Letter 3337

Tchaikovsky Research
Date 3/15 September 1887
Addressed to Emiliya Pavlovskaya
Where written Maydanovo
Language Russian
Autograph Location Moscow (Russia): Bakhrushin State Central Theatre Museum (Pavlovskaya collection)
Publication Чайковский на Московской сцене (1940), p. 401
П. И. Чайковский. Полное собрание сочинений, том XIV (1974), p. 205–206

Text and Translation

Russian text
English translation
By Luis Sundkvist
3 сентября [18]87 г[ода]

Дорогая Эмилия Карловна!

Спасибо за милейшее письмо Ваше. Как бы ни хотелось отдохнуть, — а вижу, что съездить необходимо. Да кстати уж нужно 8-го числа быть на юбилее Петербургской консерватории. Я решил выехать 6-го числа вечером. Всё 7-ое число посвящу «Чародейке», т. е. решу все: недоразумения и, по мере возможности, сделаю те перемены, которые желательны для партий Князя и Княгини., а затем до начала репетиций уеду опять сюда.

Решительно не понимаю, почему М. А. Славина не получила моего письма. Оно был заказное и было адресовано в Театральную контору. Если поискать, то и квитанция у меня найдётся. Впрочем, я хорошо помню все перемены и в понедельник сообщу их ей.

30-го числа я был уже здесь, а 29 был действительно в Петербурге, или, лучше сказать, в Петергофе, у жены моего умирающего друга. Вечером выехал.

Я приехал в Россию 6 совсем больной и расстроенный, но достаточно было провести 3 дня в деревне, чтобы совершенно, выздороветь.

До свиданья милая, дорогая благодетельница.

Ваш, П. Чайковский

Чтобы не беспокоить Вас, я приду к Вам в понедельник не ранее 4-х часов, а утром повидаю Эдуарда Франц[евича] к Ген[надия] Петр[овича].

3 September 1887

Thank you for your ever so sweet letter. Although I had very much wanted to rest, I can see that is essential for me to come [to Saint Petersburg] [1]. Besides, on the 8th I have to be there anyway for the Petersburg Conservatory's jubilee [2]. I have decided to leave on the evening of the 6th. I shall devote the whole of the following day to "The Enchantress", that is, I will clear up all the misunderstandings and, as far as possible, make those modifications which are seen as desirable in the parts of the Prince and Princess. After that I shall come back here again until the start of the rehearsals.

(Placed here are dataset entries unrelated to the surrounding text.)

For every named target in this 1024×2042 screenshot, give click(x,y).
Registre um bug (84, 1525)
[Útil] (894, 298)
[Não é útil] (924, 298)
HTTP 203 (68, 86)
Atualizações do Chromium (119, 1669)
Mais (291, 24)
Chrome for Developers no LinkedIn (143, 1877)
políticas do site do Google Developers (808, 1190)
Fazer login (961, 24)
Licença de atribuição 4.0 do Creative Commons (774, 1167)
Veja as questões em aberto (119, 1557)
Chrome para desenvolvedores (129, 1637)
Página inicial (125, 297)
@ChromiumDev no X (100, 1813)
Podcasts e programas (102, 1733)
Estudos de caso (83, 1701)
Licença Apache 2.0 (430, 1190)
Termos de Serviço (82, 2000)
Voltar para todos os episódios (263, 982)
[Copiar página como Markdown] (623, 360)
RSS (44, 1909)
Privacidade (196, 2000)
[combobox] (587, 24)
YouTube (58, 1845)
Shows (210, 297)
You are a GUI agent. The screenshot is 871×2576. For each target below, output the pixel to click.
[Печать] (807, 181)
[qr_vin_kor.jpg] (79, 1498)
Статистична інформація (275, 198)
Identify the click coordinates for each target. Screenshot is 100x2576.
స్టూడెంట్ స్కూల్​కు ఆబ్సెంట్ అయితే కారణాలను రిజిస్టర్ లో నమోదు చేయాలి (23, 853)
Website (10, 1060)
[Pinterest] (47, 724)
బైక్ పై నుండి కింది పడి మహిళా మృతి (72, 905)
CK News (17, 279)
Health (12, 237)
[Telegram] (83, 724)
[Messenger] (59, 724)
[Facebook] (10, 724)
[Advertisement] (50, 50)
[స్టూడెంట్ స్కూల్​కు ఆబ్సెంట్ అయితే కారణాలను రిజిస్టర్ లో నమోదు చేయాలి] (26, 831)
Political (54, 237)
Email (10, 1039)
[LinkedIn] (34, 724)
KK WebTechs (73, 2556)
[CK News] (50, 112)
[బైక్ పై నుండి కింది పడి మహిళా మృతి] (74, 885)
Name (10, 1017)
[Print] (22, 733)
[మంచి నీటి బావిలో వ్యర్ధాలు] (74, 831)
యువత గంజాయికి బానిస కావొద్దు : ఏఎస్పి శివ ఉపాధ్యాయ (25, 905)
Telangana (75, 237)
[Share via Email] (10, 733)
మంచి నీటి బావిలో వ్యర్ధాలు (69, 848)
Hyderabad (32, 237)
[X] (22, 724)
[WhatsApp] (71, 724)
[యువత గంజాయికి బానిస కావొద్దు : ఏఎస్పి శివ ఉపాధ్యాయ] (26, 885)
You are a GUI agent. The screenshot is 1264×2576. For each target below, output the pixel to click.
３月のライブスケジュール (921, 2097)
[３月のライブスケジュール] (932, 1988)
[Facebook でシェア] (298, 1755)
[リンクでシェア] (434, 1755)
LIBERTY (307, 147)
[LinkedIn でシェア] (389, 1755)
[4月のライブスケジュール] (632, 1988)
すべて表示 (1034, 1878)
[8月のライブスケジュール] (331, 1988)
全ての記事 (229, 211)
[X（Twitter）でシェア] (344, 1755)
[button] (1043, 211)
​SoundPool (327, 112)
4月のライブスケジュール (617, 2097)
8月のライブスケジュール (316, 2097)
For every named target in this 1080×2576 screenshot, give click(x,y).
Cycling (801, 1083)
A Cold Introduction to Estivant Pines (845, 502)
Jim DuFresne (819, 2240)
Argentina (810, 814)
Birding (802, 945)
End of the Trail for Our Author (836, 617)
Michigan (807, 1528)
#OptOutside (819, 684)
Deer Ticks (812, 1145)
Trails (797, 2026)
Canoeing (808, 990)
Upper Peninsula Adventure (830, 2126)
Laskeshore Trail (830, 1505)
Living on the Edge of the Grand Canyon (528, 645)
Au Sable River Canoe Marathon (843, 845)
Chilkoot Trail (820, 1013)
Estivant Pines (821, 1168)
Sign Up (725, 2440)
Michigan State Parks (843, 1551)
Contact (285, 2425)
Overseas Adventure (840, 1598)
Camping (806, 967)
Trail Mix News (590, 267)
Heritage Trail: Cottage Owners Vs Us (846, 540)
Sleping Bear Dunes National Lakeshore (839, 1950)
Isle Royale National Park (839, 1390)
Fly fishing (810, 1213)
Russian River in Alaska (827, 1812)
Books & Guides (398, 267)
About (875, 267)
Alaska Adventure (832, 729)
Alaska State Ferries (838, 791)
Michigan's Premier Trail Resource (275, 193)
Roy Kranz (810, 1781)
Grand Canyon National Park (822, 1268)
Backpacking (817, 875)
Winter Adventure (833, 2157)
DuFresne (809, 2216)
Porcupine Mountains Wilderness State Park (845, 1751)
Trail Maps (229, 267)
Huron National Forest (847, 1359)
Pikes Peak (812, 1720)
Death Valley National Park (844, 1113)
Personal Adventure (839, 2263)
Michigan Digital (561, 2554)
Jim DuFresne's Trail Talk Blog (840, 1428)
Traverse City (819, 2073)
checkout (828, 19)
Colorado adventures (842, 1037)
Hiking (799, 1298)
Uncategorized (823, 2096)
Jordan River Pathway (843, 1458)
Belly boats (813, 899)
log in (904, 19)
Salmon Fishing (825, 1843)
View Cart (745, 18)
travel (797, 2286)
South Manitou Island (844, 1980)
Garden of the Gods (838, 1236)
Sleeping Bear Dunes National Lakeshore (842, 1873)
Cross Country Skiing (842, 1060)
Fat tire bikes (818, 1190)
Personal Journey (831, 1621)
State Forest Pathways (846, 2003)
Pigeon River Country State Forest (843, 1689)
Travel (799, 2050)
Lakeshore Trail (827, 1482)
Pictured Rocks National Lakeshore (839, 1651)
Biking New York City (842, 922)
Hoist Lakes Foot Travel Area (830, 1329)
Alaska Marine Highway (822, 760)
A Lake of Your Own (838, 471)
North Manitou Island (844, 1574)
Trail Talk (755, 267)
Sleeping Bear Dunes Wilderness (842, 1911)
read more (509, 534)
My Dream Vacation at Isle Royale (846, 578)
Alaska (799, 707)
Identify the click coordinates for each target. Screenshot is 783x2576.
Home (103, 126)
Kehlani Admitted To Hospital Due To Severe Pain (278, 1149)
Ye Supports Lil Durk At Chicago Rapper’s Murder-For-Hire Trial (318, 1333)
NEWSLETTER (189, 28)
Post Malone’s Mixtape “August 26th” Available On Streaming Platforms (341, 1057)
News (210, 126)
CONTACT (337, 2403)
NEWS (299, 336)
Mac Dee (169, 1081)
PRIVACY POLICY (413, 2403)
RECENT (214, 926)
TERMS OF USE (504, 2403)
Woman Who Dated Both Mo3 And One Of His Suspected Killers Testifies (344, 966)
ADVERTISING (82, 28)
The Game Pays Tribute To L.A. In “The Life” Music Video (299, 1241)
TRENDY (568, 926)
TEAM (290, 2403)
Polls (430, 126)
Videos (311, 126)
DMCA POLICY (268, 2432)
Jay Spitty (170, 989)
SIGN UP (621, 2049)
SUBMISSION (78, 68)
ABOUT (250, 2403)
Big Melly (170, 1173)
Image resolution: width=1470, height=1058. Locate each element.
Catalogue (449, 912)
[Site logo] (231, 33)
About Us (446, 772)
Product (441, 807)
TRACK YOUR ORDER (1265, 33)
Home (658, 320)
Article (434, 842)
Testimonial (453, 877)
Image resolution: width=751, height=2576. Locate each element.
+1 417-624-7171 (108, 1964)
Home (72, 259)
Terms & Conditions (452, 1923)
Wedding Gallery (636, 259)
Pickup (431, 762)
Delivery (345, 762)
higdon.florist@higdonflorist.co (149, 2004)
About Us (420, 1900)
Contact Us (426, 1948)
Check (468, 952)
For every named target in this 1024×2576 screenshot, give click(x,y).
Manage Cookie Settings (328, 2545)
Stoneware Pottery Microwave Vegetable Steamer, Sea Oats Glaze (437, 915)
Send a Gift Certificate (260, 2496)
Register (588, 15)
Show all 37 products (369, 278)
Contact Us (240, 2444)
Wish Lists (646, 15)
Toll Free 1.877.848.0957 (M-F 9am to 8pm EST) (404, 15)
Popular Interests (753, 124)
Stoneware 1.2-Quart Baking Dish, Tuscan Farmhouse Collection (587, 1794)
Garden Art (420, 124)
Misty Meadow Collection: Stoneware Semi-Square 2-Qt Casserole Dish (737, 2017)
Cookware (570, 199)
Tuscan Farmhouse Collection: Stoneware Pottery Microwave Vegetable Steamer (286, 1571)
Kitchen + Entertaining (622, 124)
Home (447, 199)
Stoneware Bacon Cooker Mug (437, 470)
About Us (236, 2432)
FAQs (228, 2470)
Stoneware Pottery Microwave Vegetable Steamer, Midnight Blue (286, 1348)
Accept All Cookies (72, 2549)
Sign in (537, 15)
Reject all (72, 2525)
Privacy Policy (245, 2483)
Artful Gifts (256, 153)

I really do not understand why M. A. Slavina has not received my letter [3]. It was a registered letter and was addressed to the Theatres' Office. If I were to look for the receipt, I am sure I would find it. Anyway, I remember all the modifications very well, and on Monday I'll tell her about them.

On the 30th I was already back here, but on the 29th I was indeed in Petersburg [4], or rather, in Peterhof, where I visited the wife of my dying friend [5]. I left in the evening.

I arrived in Russia quite sick and upset, but the three days I have now spent in the countryside have proved sufficient for me to recover completely.

See you soon, my dear and cherished benefactress [6].

Yours, P. Tchaikovsky

So as not to trouble you, I shall come to your place on Monday after 4 o'clock; in the morning I shall go and see Eduard Frantsevich and Gennady Petrovich.

Notes and References

  1. In her letter to Tchaikovsky of 2/14 September 1887 Emiliya Pavlovskaya explained that the first rehearsals for The Enchantress had been postponed until the end of September, but that the chief director of the Imperial Theatres, Gennady Kondratyev, wanted Tchaikovsky to come to Saint Petersburg earlier to sort out some problems with the tessitura of the parts of the Prince and the Princess. Pavlovskaya's letter has been published in Чайковский на московской сцене (1940), p. 399–400.
  2. The 25th anniversary of the foundation of the Saint Petersburg Conservatory.
  3. See Letter 3314 to Mariya Slavina, 8/20 August 1887. In this letter Tchaikovsky outlined some possible modifications to the part of the Princess in The Enchantress, which Slavina, who was due to sing that role at the opera's premiere, had requested.
  4. At the end of her letter of 2/14 September 1887 Pavlovskaya had asked whether it was true that Tchaikovsky had been in Saint Petersburg on 30 August/11 September. She was evidently surprised that he had not called on her after his return to Russia from abroad.
  5. Mariya Kondratyeva, wife of Nikolay Kondratyev.
  6. From his earliest letters to Pavlovskaya Tchaikovsky had called her his "benefactress", thereby emphasizing how grateful he was to her for her enthusiastic attitude towards Mazepa (in which she created the role of Mariya at the opera's premiere), as well as towards Yevgeny Onegin, in which she sang Tatyana many times.